He recalled having read of an order, issued at the time of the Mexican War, that the collars of all officers in the United States Army should rise to the tips of the ears. It was scarcely surprising, he thought, that the Seminoles—clad virtually in nothing at all—should have been able to stalemate an army thus uniformed in the steaming swamps of Florida.

"They're great, aren't they?"

The voice came from a lower level, and the General looked down to meet the excited blue eyes of a curly-haired male moppet who could scarcely have been more than twelve. There was an aura of friendliness about the leather-jacketed-and-corduroyed youngster, a sharing of manifest interest, that pierced the hide of the old soldier.

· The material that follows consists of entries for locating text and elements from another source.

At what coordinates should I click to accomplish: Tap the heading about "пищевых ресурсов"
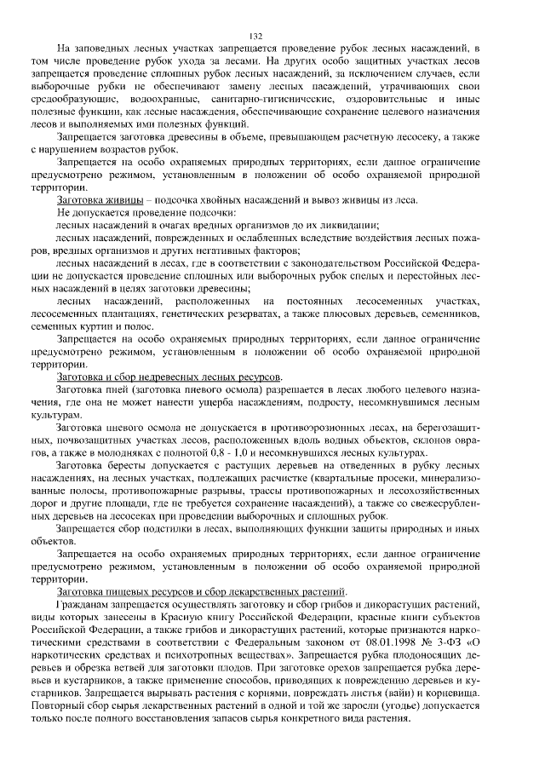[201, 590]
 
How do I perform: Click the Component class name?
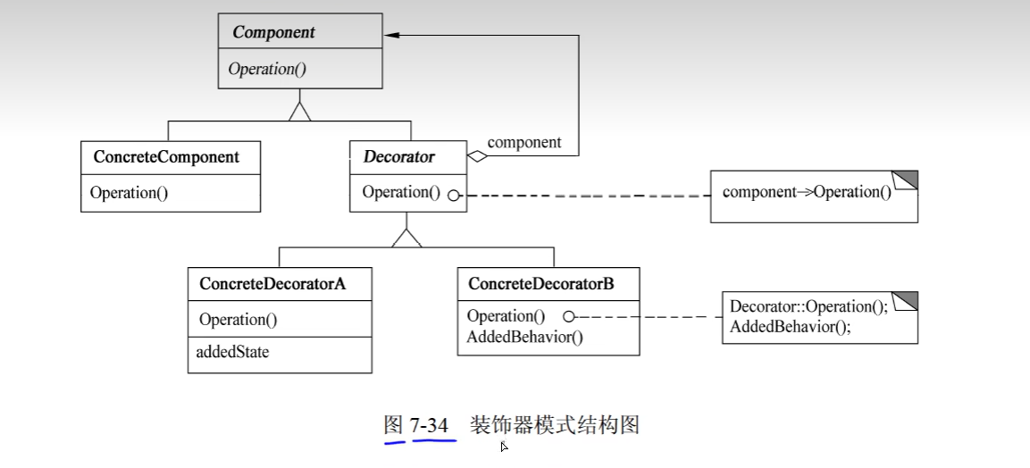[273, 32]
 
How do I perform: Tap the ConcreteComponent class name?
[166, 157]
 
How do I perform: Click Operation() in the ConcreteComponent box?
[129, 193]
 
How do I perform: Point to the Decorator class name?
[398, 157]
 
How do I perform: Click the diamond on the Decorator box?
[478, 157]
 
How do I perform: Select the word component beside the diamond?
[524, 142]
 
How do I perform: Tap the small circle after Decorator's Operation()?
[454, 195]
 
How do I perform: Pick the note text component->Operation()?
[806, 192]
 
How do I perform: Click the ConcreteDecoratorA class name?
[272, 284]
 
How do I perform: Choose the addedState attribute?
[232, 352]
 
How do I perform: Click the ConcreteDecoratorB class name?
[540, 284]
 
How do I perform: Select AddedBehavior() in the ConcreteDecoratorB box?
[524, 337]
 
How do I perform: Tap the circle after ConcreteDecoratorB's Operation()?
[568, 316]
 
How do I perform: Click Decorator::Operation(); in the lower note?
[808, 306]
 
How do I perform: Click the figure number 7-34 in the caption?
[429, 425]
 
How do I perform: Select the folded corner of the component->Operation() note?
[906, 179]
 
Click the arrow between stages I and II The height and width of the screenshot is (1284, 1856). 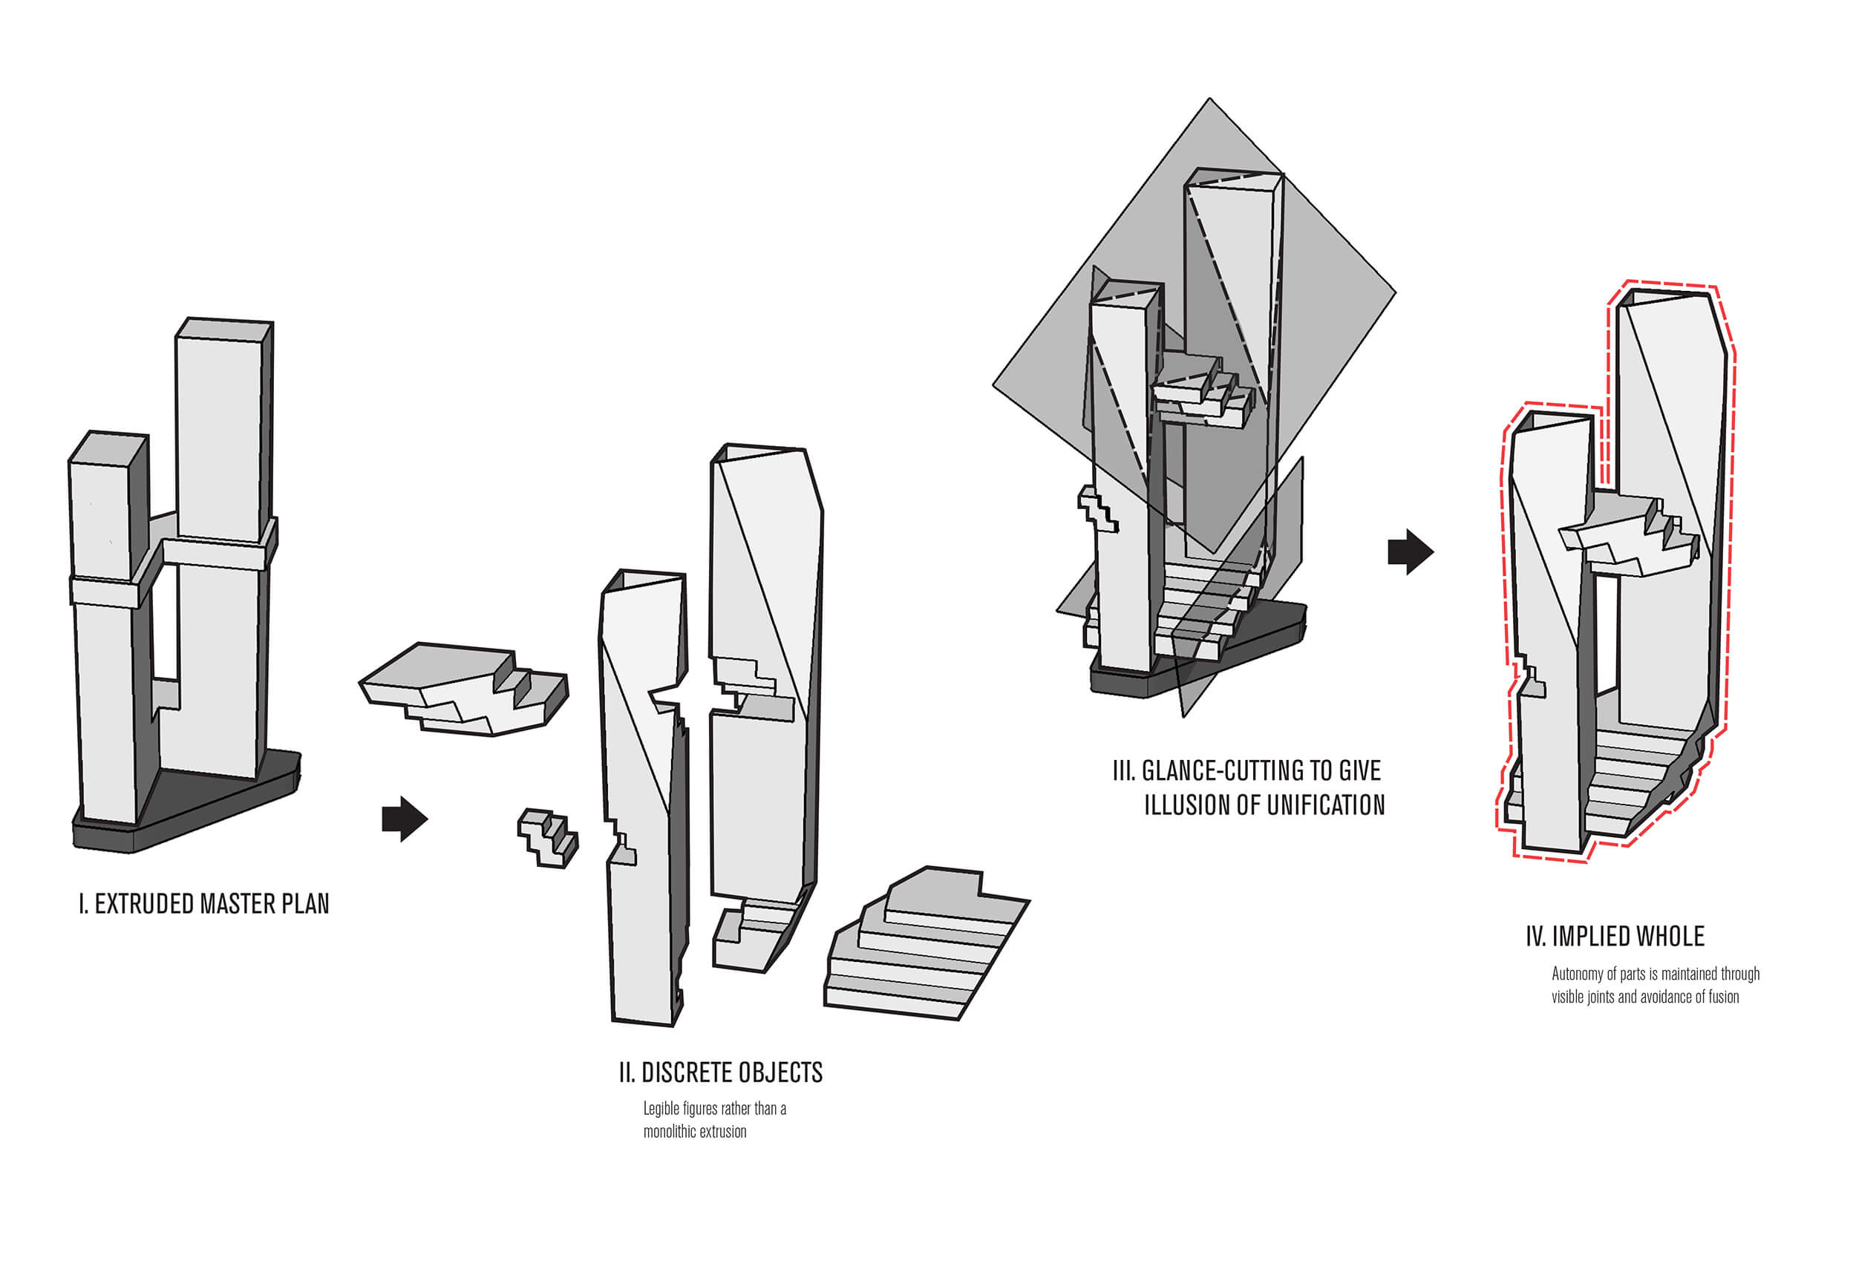pyautogui.click(x=404, y=819)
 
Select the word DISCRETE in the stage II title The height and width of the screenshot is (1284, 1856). pyautogui.click(x=685, y=1072)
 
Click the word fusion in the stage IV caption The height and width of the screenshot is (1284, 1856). pyautogui.click(x=1723, y=998)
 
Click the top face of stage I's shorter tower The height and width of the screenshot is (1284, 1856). pyautogui.click(x=108, y=447)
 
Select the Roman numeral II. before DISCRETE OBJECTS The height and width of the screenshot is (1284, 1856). pyautogui.click(x=627, y=1072)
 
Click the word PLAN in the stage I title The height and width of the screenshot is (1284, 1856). pyautogui.click(x=305, y=904)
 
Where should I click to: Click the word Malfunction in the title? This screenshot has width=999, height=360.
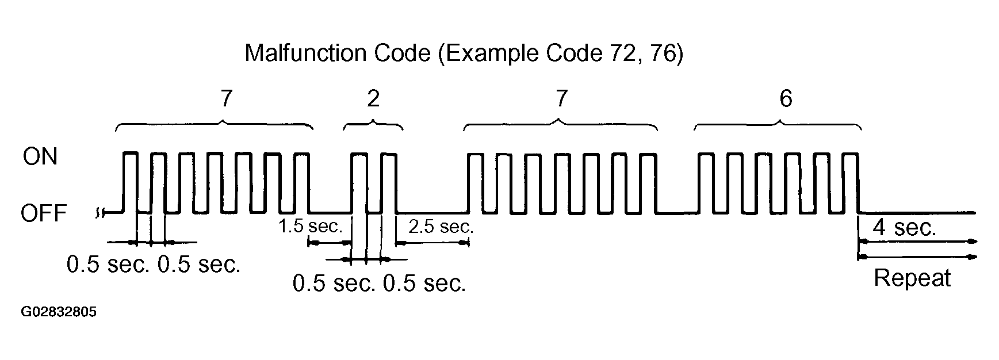305,53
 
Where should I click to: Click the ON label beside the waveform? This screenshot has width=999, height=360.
40,156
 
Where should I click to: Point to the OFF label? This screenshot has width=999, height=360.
44,214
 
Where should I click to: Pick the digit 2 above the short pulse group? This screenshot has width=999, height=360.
373,99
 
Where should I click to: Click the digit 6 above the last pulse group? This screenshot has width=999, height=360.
786,99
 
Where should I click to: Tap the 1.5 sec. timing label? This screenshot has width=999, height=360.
311,226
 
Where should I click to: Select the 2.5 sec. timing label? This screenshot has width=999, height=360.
441,227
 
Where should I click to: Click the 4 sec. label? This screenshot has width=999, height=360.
905,228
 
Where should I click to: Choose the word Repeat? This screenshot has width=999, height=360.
912,278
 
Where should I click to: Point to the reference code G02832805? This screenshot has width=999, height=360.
59,312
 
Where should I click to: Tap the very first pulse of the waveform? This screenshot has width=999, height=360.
131,153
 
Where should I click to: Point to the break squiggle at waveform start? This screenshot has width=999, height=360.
99,213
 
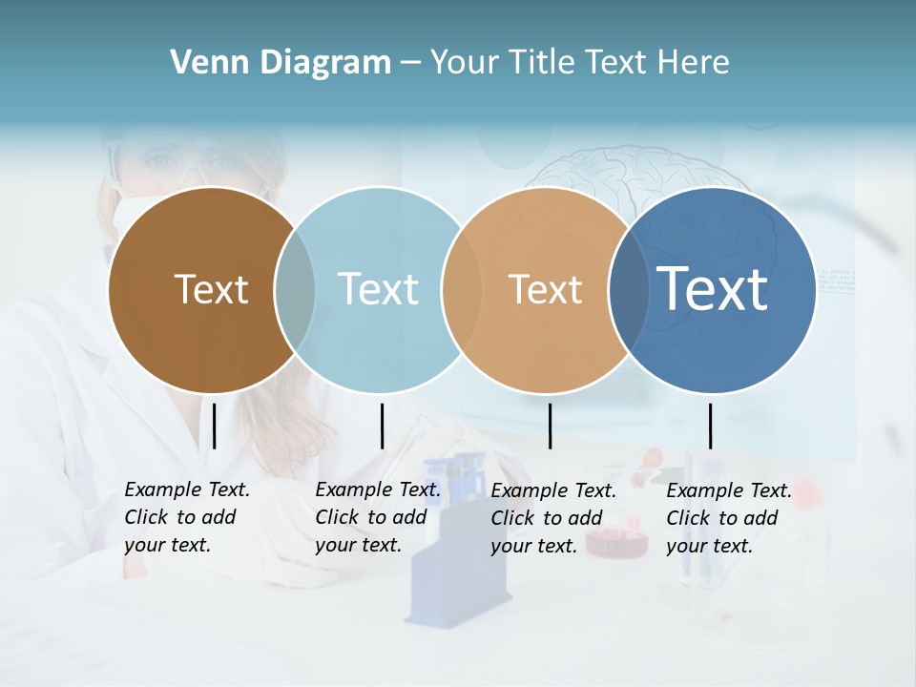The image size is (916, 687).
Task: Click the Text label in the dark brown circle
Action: pos(211,289)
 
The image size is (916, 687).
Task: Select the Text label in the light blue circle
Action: pos(378,289)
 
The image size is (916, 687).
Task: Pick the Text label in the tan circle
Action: pos(545,289)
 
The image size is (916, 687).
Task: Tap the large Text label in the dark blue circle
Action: pos(713,288)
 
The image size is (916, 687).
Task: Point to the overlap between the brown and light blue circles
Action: pos(295,290)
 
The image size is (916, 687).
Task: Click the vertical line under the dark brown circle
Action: pos(214,426)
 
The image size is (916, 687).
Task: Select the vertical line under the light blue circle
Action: pos(382,426)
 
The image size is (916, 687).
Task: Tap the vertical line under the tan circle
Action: pos(550,426)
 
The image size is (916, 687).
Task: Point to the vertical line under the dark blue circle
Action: pos(710,426)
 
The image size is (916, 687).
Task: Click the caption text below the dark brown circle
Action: pos(186,517)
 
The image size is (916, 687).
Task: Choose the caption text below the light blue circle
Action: pos(377,517)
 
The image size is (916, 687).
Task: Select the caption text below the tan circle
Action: pos(552,518)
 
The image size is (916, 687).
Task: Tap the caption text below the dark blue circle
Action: pos(728,518)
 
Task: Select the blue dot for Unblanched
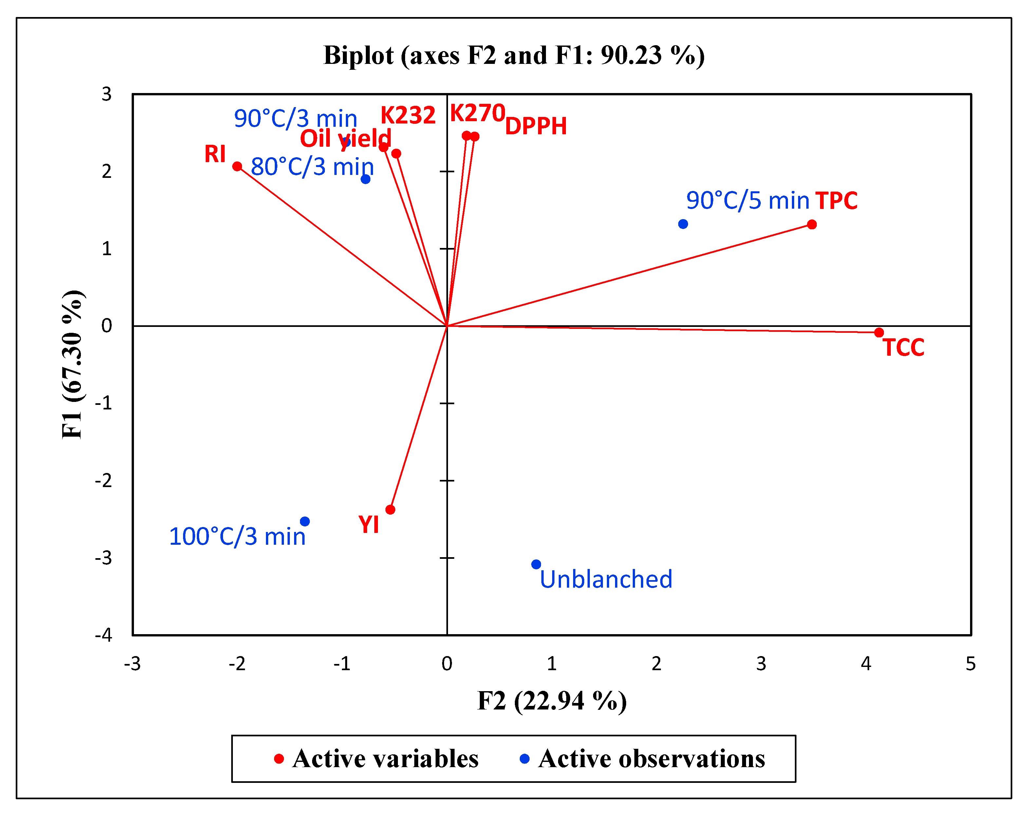tap(536, 564)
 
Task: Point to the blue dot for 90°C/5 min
tap(683, 224)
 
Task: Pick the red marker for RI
tap(237, 166)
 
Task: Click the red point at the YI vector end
tap(390, 509)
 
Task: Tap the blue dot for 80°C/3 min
tap(365, 179)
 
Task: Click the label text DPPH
tap(536, 126)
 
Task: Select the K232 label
tap(408, 115)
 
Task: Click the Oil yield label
tap(346, 139)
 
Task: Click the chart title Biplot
tap(514, 55)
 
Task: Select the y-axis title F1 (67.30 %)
tap(73, 364)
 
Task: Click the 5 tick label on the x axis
tap(970, 664)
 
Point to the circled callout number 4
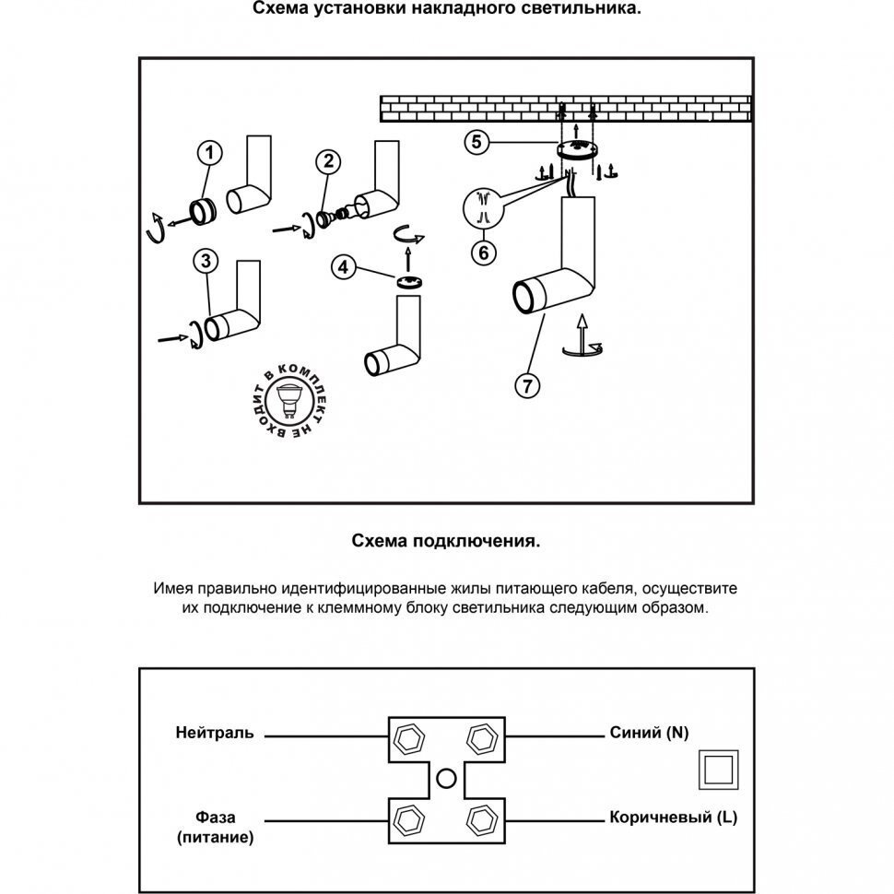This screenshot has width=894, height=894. pos(344,268)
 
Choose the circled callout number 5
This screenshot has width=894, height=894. pos(476,142)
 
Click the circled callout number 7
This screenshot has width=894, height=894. pos(526,386)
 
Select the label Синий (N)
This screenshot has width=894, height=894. pos(649,734)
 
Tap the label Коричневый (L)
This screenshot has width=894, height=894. pos(672,818)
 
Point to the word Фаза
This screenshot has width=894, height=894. pos(215,818)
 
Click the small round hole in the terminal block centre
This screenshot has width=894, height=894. pos(446,777)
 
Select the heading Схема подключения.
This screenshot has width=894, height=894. pos(446,542)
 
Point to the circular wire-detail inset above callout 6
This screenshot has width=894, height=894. pos(482,208)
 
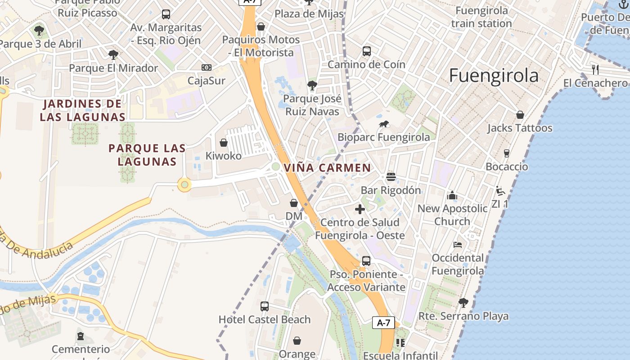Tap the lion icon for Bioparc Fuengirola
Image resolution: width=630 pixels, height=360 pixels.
384,124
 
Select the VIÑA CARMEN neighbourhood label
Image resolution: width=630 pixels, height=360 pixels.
327,168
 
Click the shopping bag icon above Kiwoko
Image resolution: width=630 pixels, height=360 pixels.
223,143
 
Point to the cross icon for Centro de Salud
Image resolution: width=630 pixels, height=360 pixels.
360,209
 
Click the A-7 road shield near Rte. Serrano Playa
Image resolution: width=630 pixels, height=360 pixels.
383,323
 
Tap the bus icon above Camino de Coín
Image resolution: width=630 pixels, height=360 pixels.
367,51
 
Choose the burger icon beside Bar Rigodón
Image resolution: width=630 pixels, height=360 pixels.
391,176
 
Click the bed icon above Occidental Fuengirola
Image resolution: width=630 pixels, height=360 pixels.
458,245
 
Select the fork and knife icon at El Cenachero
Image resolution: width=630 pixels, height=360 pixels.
595,69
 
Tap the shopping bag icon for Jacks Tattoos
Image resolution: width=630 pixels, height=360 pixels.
520,115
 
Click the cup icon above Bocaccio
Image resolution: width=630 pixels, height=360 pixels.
507,153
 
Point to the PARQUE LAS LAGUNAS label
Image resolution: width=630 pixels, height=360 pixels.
147,155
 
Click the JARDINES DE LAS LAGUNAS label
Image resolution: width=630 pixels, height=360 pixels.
82,111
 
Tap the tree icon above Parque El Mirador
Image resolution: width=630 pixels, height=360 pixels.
113,55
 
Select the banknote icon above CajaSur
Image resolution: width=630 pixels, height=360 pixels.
207,68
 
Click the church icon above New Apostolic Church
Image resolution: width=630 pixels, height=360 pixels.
452,195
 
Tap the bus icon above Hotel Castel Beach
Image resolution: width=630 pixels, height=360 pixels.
265,306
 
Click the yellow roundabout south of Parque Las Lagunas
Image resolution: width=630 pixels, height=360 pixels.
184,184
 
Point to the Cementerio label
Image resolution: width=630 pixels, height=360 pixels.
81,349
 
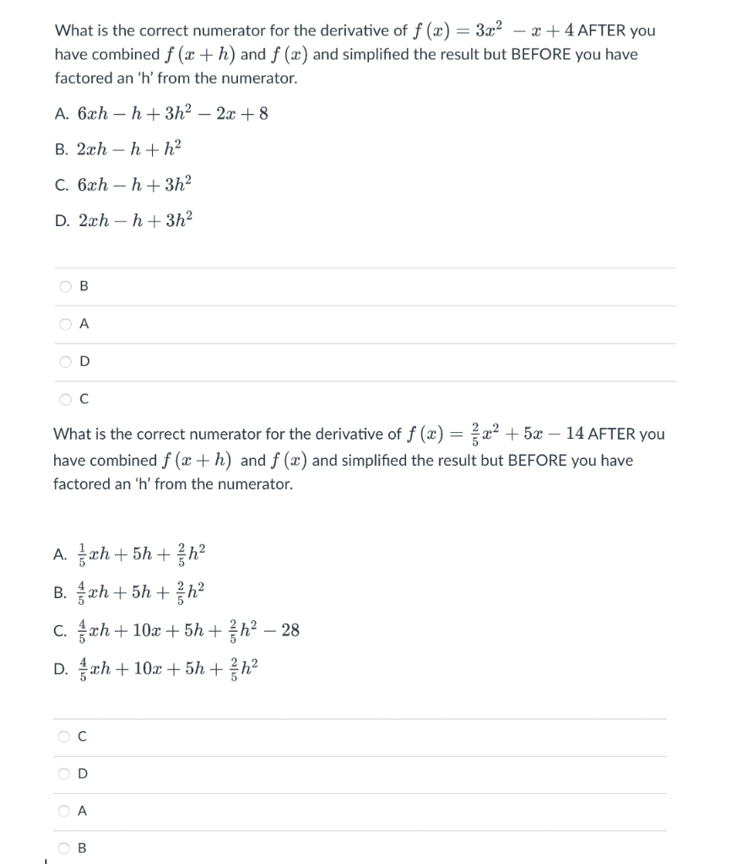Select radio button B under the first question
click(66, 287)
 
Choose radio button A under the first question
click(66, 324)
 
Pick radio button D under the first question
click(66, 362)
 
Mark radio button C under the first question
click(66, 400)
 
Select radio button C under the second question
click(66, 737)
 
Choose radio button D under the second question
click(66, 774)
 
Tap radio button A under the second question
click(66, 811)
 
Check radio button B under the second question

He smiled back and said, "Quite wonderful," and was briefly afraid his words had been too condescending. But the quick answering smile on the youngster's face revealed that he had said the right thing.

He followed the lad's rapt gaze to a shelf he had not yet studied. The name on its cardboard label read MacReedy and as soon as he saw the tiny figures it supported, his interest became focused upon it to the exclusion of all other shelves and their fascinating displays.

MacReedy was very evidently a specialist. His subject was American soldiery, with its chief emphasis on artillery—from early Colonial times to the present. As one of the highest-ranking officers in the Ordnance Department of the United States Army, the General's critical interest was aroused.

Here were the demi-culverins of the Manhattan Dutch, the brass field-pieces and mortars of the French wars and the Revolution, the light horse artillery cannon of the Mexican and Civil Wars, along with pear-shaped Dahlgren and Parrot siege-guns, each piece with its crew of aimers, loaders, rammers and ammunition bearers.

Here were the crowbar-like dynamite guns that protected New York and Boston and Baltimore against threatened British invasion during the Newfoundland fisheries disputes, back in the 1880's; and the complex disappearing cannon that followed them. Here was the old standard three-inch fieldpiece on which the General had cut his own eyeteeth; here the French 75 and 155, long and short, and the mammoth railway guns of World War One. Here was even a model of the postwar American 75—the ill-fated cannon that had proved so accurate on the firing-range, and so utterly useless after a half-mile over a bumpy road.

Here were the weapons of World War Two, from M-7 105 self-propelled howitzer to the 240-millimetre tractor-borne cannon. And here were more recent weapons, the 120-millimetre radar-aimed anti-aircraft cannon; its newer automatic 75-millimetre cousin; the new 90-millimetre turret-mount for the Walker Bulldog, the 105-gpf in the turret of its new heavy tank.